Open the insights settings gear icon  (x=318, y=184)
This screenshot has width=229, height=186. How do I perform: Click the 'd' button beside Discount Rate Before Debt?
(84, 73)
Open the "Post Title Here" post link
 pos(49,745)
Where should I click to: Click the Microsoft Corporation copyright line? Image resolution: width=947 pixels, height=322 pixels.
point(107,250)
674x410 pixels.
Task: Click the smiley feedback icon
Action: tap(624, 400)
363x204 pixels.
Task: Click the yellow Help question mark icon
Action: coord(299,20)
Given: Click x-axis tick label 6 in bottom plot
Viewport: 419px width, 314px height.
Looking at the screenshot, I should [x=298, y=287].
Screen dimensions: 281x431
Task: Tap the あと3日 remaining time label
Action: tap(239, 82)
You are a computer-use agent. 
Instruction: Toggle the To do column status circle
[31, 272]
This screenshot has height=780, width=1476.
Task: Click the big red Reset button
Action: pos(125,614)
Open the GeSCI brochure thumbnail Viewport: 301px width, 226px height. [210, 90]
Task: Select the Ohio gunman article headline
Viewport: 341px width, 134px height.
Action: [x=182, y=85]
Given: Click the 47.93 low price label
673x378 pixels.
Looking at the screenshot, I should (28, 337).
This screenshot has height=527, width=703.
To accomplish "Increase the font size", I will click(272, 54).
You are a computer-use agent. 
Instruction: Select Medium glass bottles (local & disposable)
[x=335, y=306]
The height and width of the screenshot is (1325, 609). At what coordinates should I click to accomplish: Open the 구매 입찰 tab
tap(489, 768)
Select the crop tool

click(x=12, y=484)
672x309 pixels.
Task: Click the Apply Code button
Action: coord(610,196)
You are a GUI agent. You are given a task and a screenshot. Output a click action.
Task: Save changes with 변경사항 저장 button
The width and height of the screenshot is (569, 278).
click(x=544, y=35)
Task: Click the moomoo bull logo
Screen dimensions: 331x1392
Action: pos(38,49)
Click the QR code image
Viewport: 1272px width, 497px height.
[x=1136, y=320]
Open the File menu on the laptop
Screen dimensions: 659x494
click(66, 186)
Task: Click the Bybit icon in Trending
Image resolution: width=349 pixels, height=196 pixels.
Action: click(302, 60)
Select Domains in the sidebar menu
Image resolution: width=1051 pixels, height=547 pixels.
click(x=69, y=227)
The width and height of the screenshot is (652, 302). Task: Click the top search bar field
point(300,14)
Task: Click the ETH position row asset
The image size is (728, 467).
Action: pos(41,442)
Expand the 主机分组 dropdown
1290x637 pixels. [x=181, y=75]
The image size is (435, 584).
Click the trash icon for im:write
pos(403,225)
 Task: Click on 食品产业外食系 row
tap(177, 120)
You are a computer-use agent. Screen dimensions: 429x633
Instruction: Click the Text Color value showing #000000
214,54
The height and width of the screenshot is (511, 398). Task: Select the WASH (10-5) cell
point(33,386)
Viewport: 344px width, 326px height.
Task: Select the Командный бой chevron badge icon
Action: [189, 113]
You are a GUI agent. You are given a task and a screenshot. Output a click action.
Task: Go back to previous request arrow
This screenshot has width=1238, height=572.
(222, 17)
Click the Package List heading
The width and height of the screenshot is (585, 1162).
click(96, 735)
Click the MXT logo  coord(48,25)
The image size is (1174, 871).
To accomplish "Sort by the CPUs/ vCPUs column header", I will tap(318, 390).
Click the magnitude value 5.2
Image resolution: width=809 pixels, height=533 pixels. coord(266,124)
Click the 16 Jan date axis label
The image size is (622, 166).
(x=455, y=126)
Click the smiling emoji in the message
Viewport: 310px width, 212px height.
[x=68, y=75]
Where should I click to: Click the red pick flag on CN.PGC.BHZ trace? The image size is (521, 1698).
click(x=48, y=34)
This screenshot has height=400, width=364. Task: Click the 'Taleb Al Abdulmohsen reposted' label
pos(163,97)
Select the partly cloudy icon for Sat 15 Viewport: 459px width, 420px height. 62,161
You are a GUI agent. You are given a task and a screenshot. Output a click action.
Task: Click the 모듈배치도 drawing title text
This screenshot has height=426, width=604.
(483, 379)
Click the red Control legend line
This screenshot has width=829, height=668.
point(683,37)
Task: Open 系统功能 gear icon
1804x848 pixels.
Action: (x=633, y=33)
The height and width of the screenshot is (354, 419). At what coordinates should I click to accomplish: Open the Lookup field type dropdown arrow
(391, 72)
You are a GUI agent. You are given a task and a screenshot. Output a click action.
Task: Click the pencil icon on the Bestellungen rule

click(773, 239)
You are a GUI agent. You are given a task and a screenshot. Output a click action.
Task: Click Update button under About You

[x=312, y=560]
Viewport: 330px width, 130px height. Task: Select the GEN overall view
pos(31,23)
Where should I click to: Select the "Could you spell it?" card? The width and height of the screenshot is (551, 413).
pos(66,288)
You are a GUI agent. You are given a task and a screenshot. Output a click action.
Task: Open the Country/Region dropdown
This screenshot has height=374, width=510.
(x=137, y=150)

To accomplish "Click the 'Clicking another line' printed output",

------------------------------------------------------------------------

● **TASK STATEMENT**: Once you have read the data, reproduce all of it exactly.

● **RESULT OF THE EXERCISE**:
Open the insights settings gear icon  (x=318, y=184)
This screenshot has width=229, height=186. How do I perform: Click the 'd' button beside Discount Rate Before Debt?
(84, 73)
Open the "Post Title Here" post link
 pos(49,745)
Where should I click to: Click the Microsoft Corporation copyright line? Image resolution: width=947 pixels, height=322 pixels.
point(107,250)
674x410 pixels.
Task: Click the smiley feedback icon
Action: tap(624, 400)
363x204 pixels.
Task: Click the yellow Help question mark icon
Action: coord(299,20)
Given: Click x-axis tick label 6 in bottom plot
Viewport: 419px width, 314px height.
Looking at the screenshot, I should [x=298, y=287].
Screen dimensions: 281x431
Task: Tap the あと3日 remaining time label
Action: tap(239, 82)
You are a computer-use agent. 
Instruction: Toggle the To do column status circle
[31, 272]
This screenshot has height=780, width=1476.
Task: Click the big red Reset button
Action: pos(125,614)
Open the GeSCI brochure thumbnail Viewport: 301px width, 226px height. [210, 90]
Task: Select the Ohio gunman article headline
Viewport: 341px width, 134px height.
Action: [x=182, y=85]
Given: Click the 47.93 low price label
673x378 pixels.
Looking at the screenshot, I should (28, 337).
This screenshot has height=527, width=703.
To accomplish "Increase the font size", I will click(272, 54).
You are a computer-use agent. 
Instruction: Select Medium glass bottles (local & disposable)
[x=335, y=306]
The height and width of the screenshot is (1325, 609). At what coordinates should I click to accomplish: Open the 구매 입찰 tab
tap(489, 768)
Select the crop tool

click(x=12, y=484)
672x309 pixels.
Task: Click the Apply Code button
Action: coord(610,196)
You are a GUI agent. You are given a task and a screenshot. Output a click action.
Task: Save changes with 변경사항 저장 button
The width and height of the screenshot is (569, 278).
click(x=544, y=35)
Task: Click the moomoo bull logo
Screen dimensions: 331x1392
Action: pos(38,49)
Click the QR code image
Viewport: 1272px width, 497px height.
[x=1136, y=320]
Open the File menu on the laptop
Screen dimensions: 659x494
click(66, 186)
Task: Click the Bybit icon in Trending
Image resolution: width=349 pixels, height=196 pixels.
Action: click(302, 60)
Select Domains in the sidebar menu
Image resolution: width=1051 pixels, height=547 pixels.
click(x=69, y=227)
The width and height of the screenshot is (652, 302). Task: Click the top search bar field
point(300,14)
Task: Click the ETH position row asset
The image size is (728, 467).
Action: pos(41,442)
Expand the 主机分组 dropdown
1290x637 pixels. [x=181, y=75]
The image size is (435, 584).
Click the trash icon for im:write
pos(403,225)
 Task: Click on 食品产业外食系 row
tap(177, 120)
You are a computer-use agent. Screen dimensions: 429x633
Instruction: Click the Text Color value showing #000000
214,54
The height and width of the screenshot is (511, 398). Task: Select the WASH (10-5) cell
point(33,386)
Viewport: 344px width, 326px height.
Task: Select the Командный бой chevron badge icon
Action: [189, 113]
You are a GUI agent. You are given a task and a screenshot. Output a click action.
Task: Go back to previous request arrow
This screenshot has width=1238, height=572.
(222, 17)
Click the Package List heading
The width and height of the screenshot is (585, 1162).
click(96, 735)
Click the MXT logo  coord(48,25)
The image size is (1174, 871).
To accomplish "Sort by the CPUs/ vCPUs column header", I will tap(318, 390).
Click the magnitude value 5.2
Image resolution: width=809 pixels, height=533 pixels. coord(266,124)
Click the 16 Jan date axis label
The image size is (622, 166).
(x=455, y=126)
Click the smiling emoji in the message
Viewport: 310px width, 212px height.
[x=68, y=75]
Where should I click to: Click the red pick flag on CN.PGC.BHZ trace? The image size is (521, 1698).
click(x=48, y=34)
This screenshot has height=400, width=364. Task: Click the 'Taleb Al Abdulmohsen reposted' label
pos(163,97)
Select the partly cloudy icon for Sat 15 Viewport: 459px width, 420px height. 62,161
You are a GUI agent. You are given a task and a screenshot. Output a click action.
Task: Click the 모듈배치도 drawing title text
This screenshot has height=426, width=604.
(483, 379)
Click the red Control legend line
This screenshot has width=829, height=668.
point(683,37)
Task: Open 系统功能 gear icon
1804x848 pixels.
Action: (x=633, y=33)
The height and width of the screenshot is (354, 419). At what coordinates should I click to accomplish: Open the Lookup field type dropdown arrow
(391, 72)
You are a GUI agent. You are given a task and a screenshot. Output a click action.
Task: Click the pencil icon on the Bestellungen rule

click(773, 239)
You are a GUI agent. You are given a task and a screenshot. Output a click action.
Task: Click Update button under About You

[x=312, y=560]
Viewport: 330px width, 130px height. Task: Select the GEN overall view
pos(31,23)
Where should I click to: Select the "Could you spell it?" card? The width and height of the screenshot is (551, 413).
pos(66,288)
You are a GUI agent. You are given a task and a screenshot. Output a click action.
Task: Open the Country/Region dropdown
This screenshot has height=374, width=510.
(x=137, y=150)

To accomplish "Click the 'Clicking another line' printed output",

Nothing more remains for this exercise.